### Righe di dati
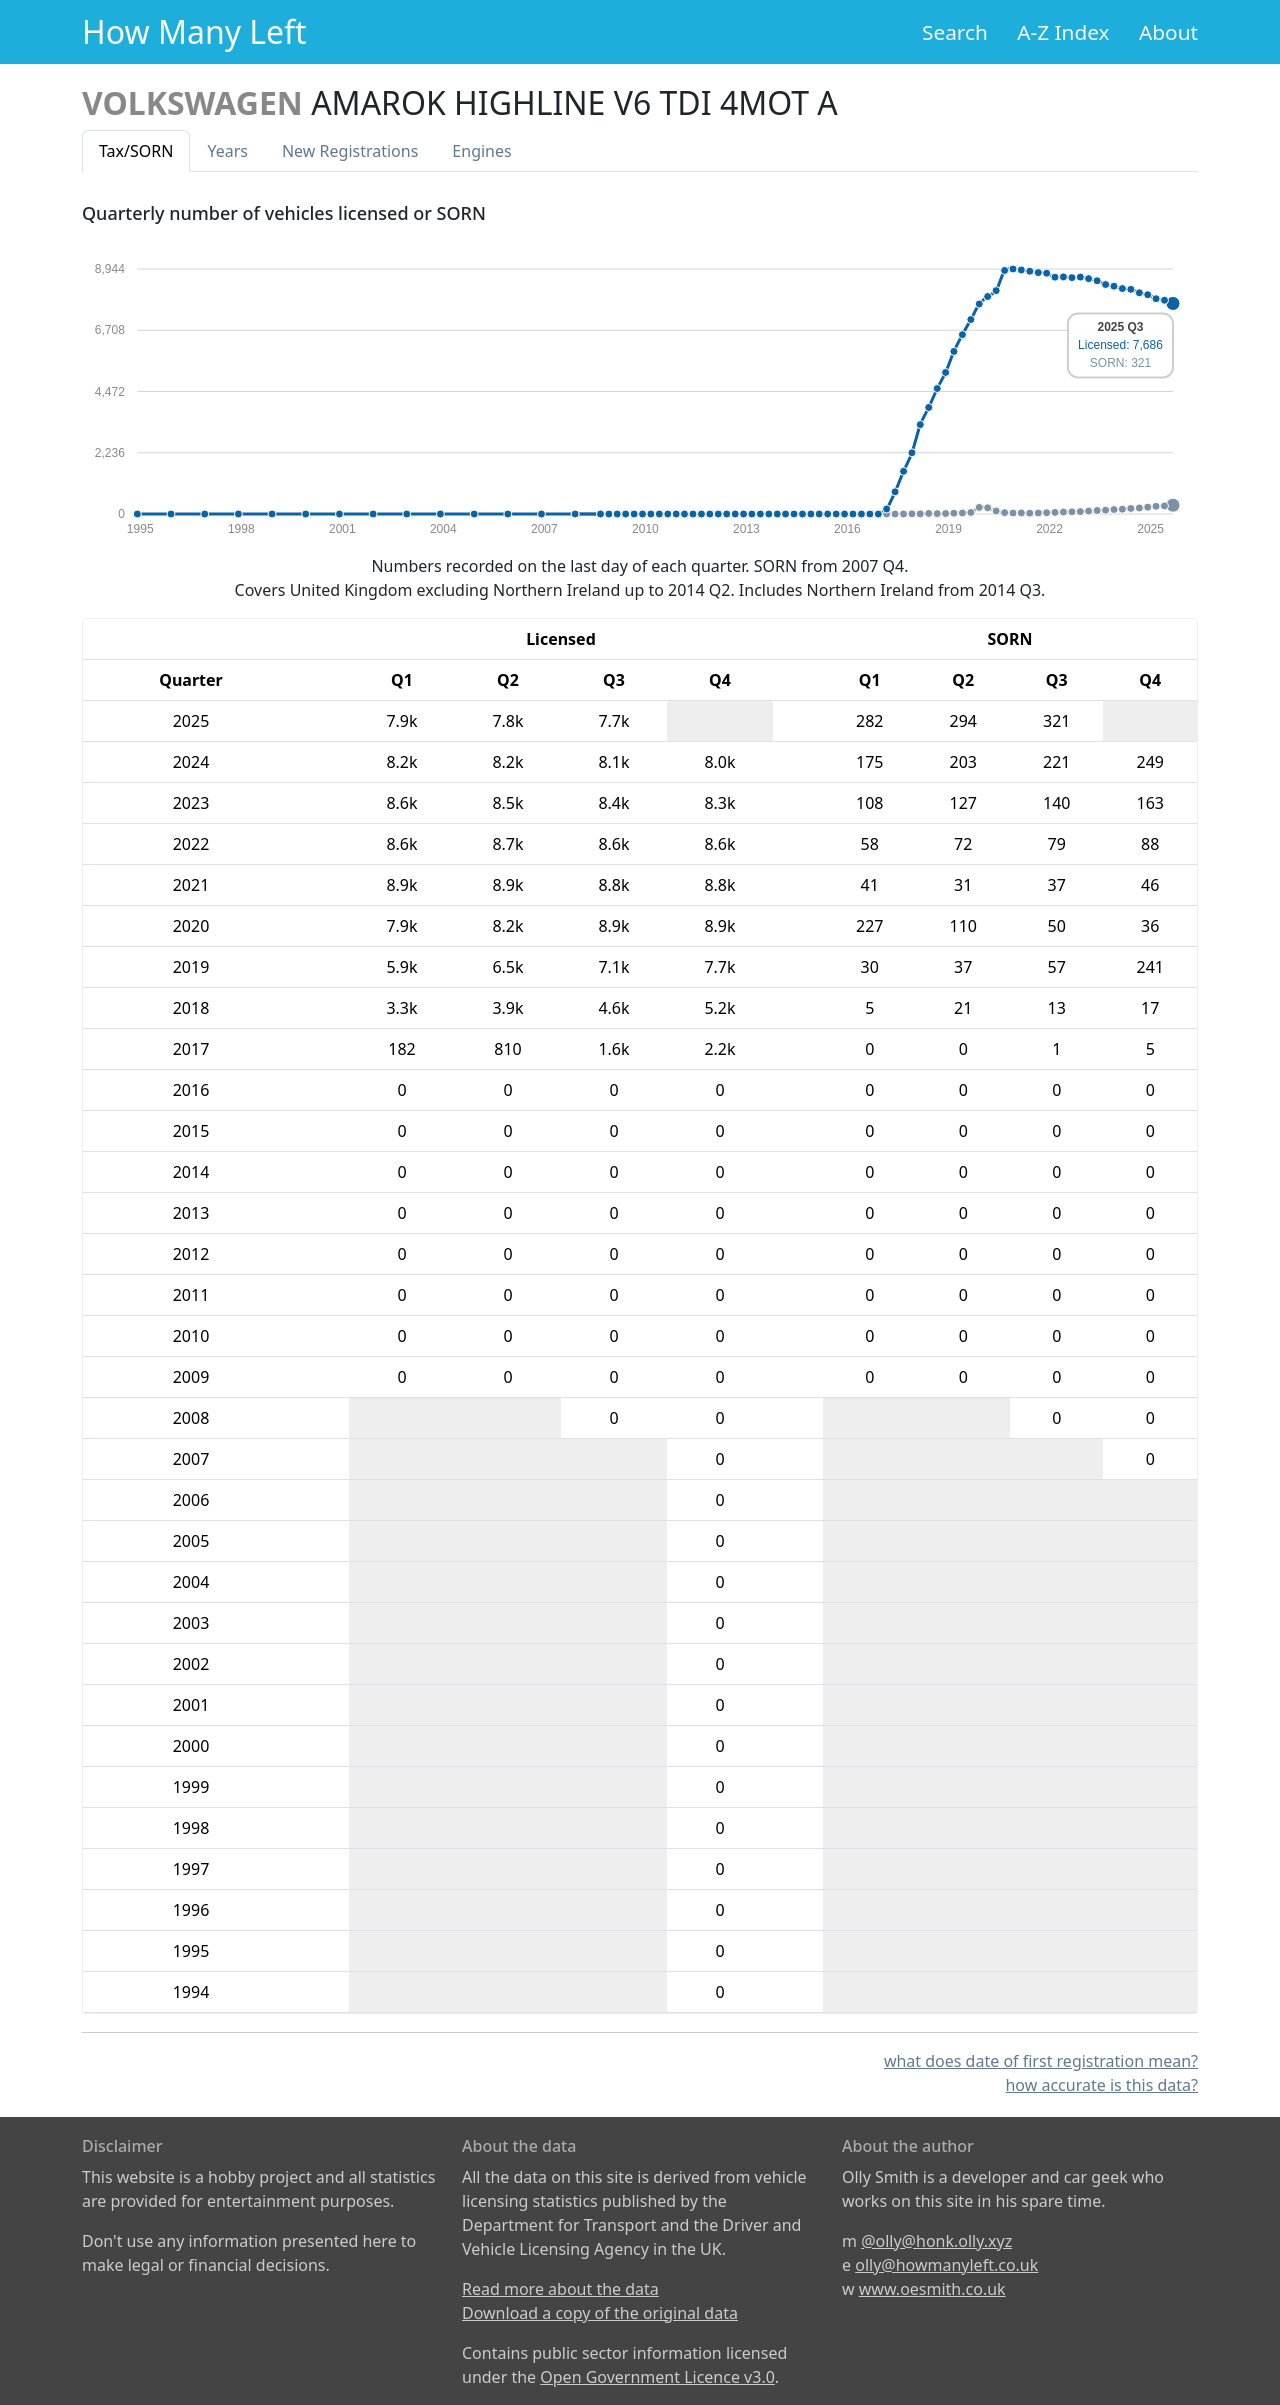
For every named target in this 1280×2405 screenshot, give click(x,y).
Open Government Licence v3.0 (657, 2377)
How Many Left (194, 31)
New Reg (350, 151)
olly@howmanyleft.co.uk (946, 2265)
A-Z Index (1063, 32)
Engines (481, 151)
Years (227, 151)
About (1168, 32)
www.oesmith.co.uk (932, 2289)
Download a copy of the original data (600, 2313)
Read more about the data (560, 2289)
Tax (136, 151)
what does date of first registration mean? (1041, 2061)
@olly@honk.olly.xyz (936, 2241)
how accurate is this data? (1101, 2085)
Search (955, 32)
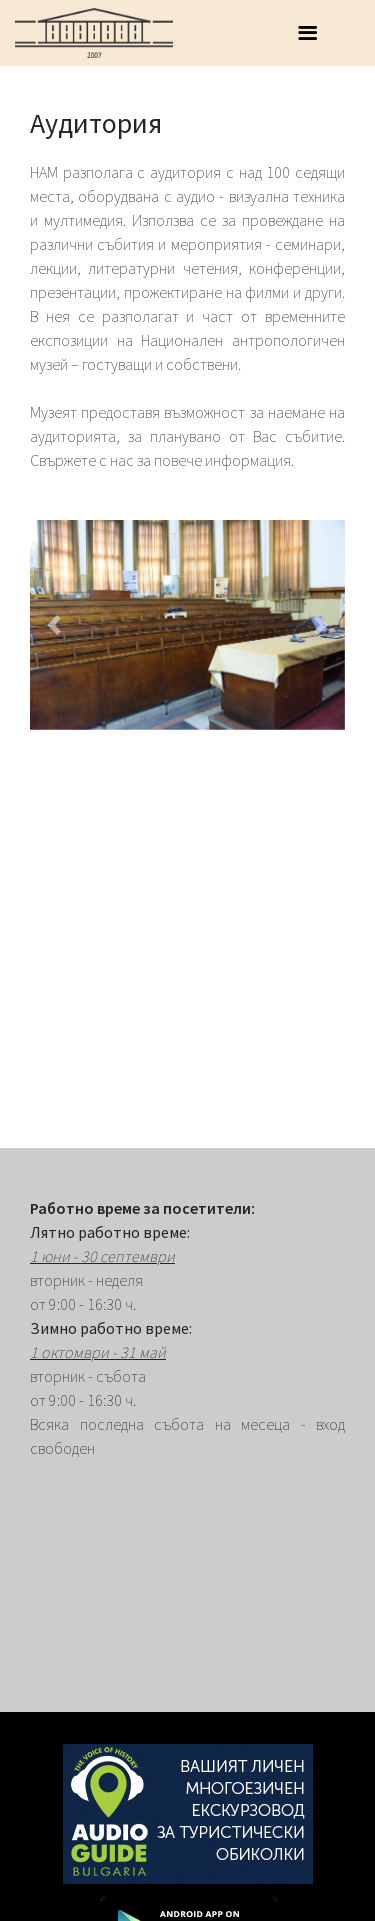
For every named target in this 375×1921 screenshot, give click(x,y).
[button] (53, 625)
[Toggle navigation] (307, 33)
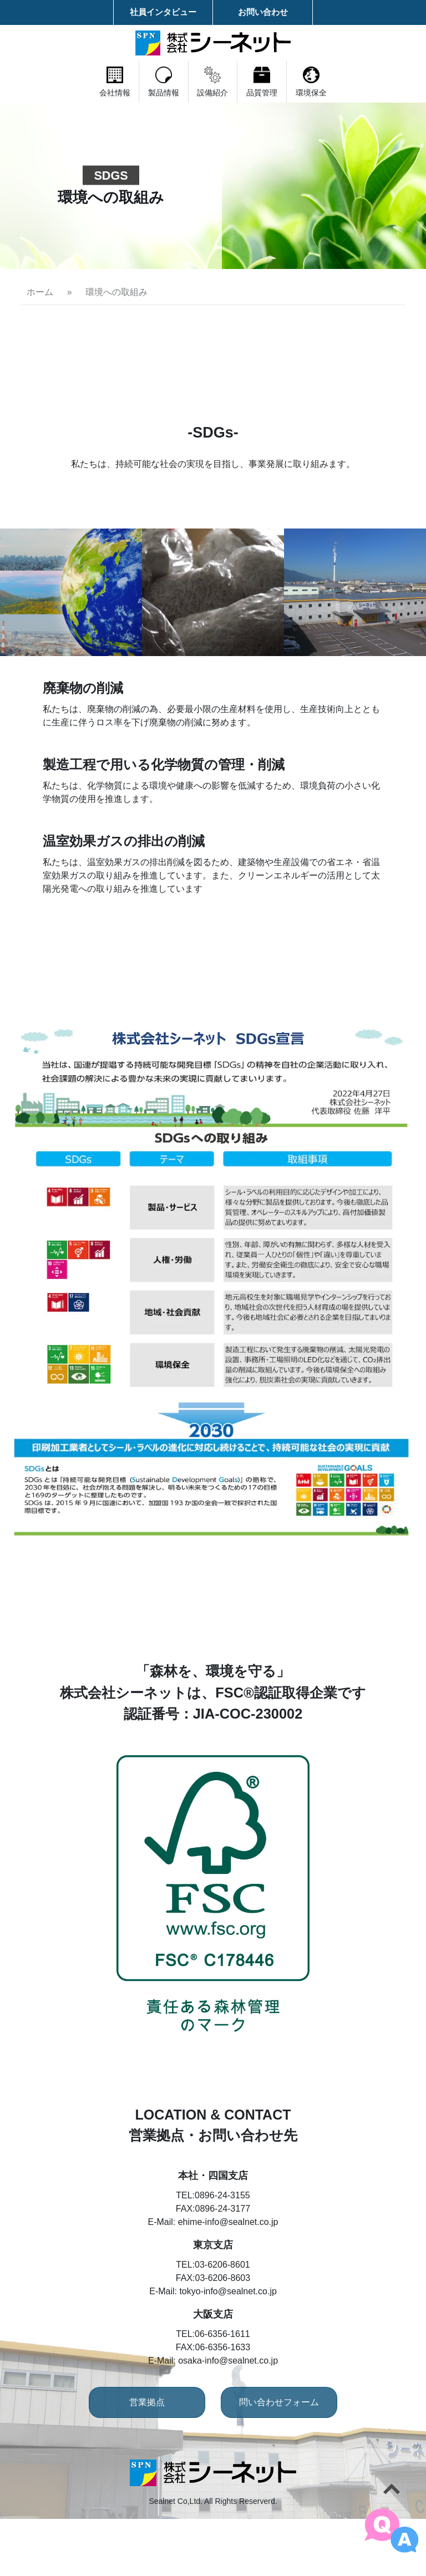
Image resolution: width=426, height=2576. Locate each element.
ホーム (40, 292)
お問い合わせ (263, 12)
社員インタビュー (163, 12)
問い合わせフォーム (293, 2459)
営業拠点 (132, 2459)
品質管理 (296, 82)
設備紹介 (213, 82)
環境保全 (379, 82)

### Cosa fare
Scala le coordinate delle risposte moltiplicandole per 0,55 e arrotondandole all'intero, con le metà per eccesso, e riporta tutte le righe dei record qui sopra, richieste comprese e senza modifiche. Lascia fuori le immagini.

### Risultato del compito
For every named target in this 1280×2405 screenshot, give click(x,y).
Open Government Licence v3.0 (361, 1307)
How Many Left (107, 17)
New Reg (193, 83)
olly@howmanyleft.co.uk (520, 1246)
A-Z Index (585, 18)
Engines (265, 83)
Years (125, 83)
About (642, 18)
www.oesmith.co.uk (513, 1259)
Download a copy of the original data (330, 1272)
Read more about the data (308, 1259)
Tax (75, 83)
what does date of first registration mean? (573, 1134)
@olly@honk.olly.xyz (515, 1233)
how accurate is this data? (606, 1147)
Search (525, 18)
For every named target in this 375×1921 screenshot, give click(x,y).
[button] (29, 344)
[Toggle navigation] (169, 18)
Image resolution: width=426, height=2576. Locate each element.
ホーム (22, 161)
お問い合わせ (145, 7)
社員インタビュー (90, 7)
問い合わせフォーム (161, 1352)
営業拠点 (73, 1352)
品質管理 (163, 45)
設備紹介 (117, 45)
環境保全 (208, 45)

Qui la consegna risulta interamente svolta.